Anaergia has been important for driving the Quakertown project. Its staff conducted a survey of the market in this part of southeastern Pennsylvania for the processing of high strength organic waste. This included grease trap haulers, food processors, and WWTPs, and checking on current tipping prices with facilities elsewhere in the metropolitan area. Avi Dalfen is Anaergia’s process engineer, arranging the digester, biogas and CHP systems, which will include a double membrane gas storage roof to allow for steady biogas feed to the generators. Anaergia has supplied the digesters and CHP units for Quakertown’s purchase and ensures integration of the several units. After installation, Anaergia will provide maintenance services.
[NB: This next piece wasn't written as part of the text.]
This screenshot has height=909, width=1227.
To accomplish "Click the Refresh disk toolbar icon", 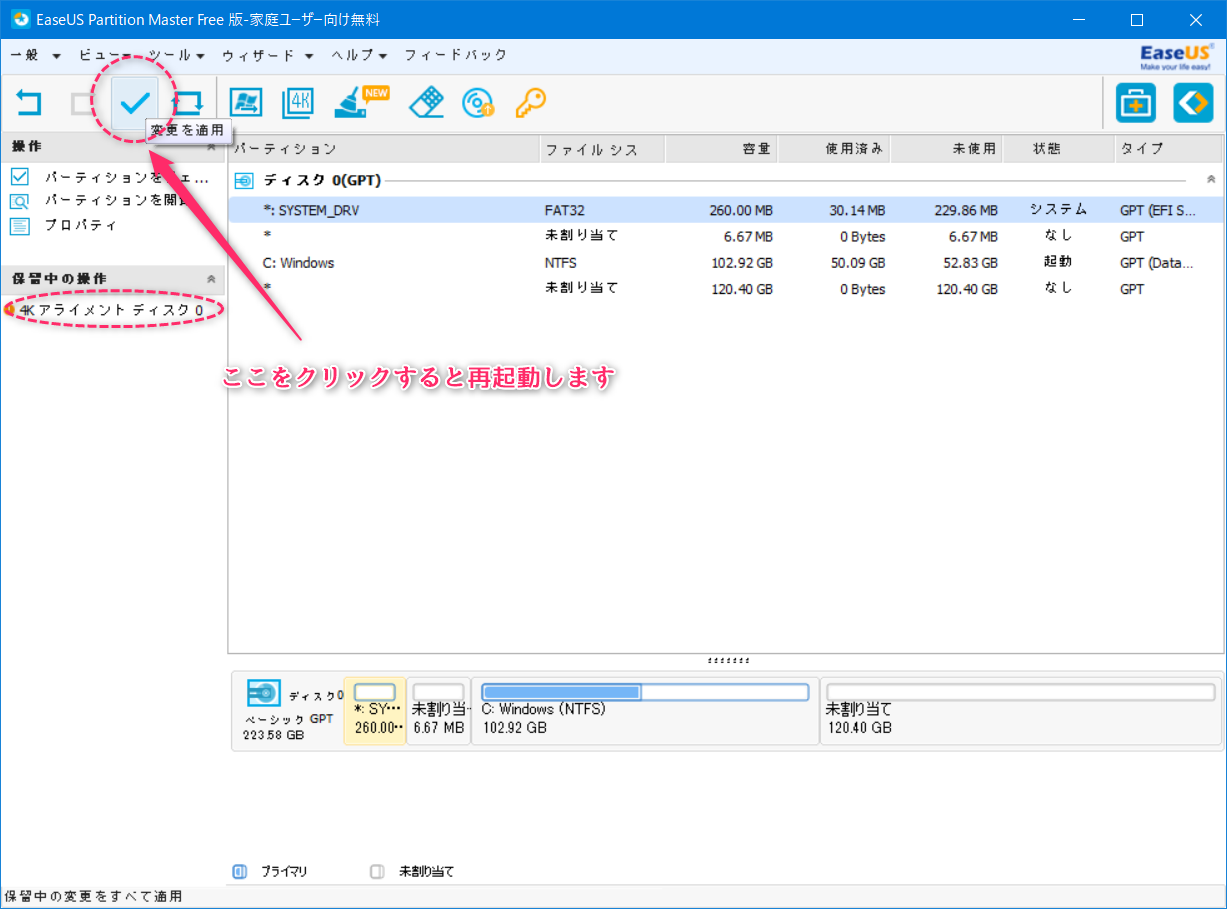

Subsequent to the installation of the digesters and the CHP, Quakertown will rebuild its dewatering facility. The existing centrifuges will be replaced, and new systems will include conveyance of biosolids cake to waiting trucks. This will replace the current attention operators need to give to cake loading to the trucks. The centrifuges will be operated two shifts daily, seven days a week, which may require the Borough to add one trailer to its current fleet of three that provide cake storage through the weekend.

Patience is what our entire biosolids community needs today. A transformation is underway at Quakertown, and Erwin believes that in two years the major components of his vision will be operational. Perhaps the Mid-Atlantic Biosolids Association can get dibs in for a conference with a plant tour in Quakertown the Summer of 2026, just ahead of the United States Semiquincentennial. Now, that is a vision worth having!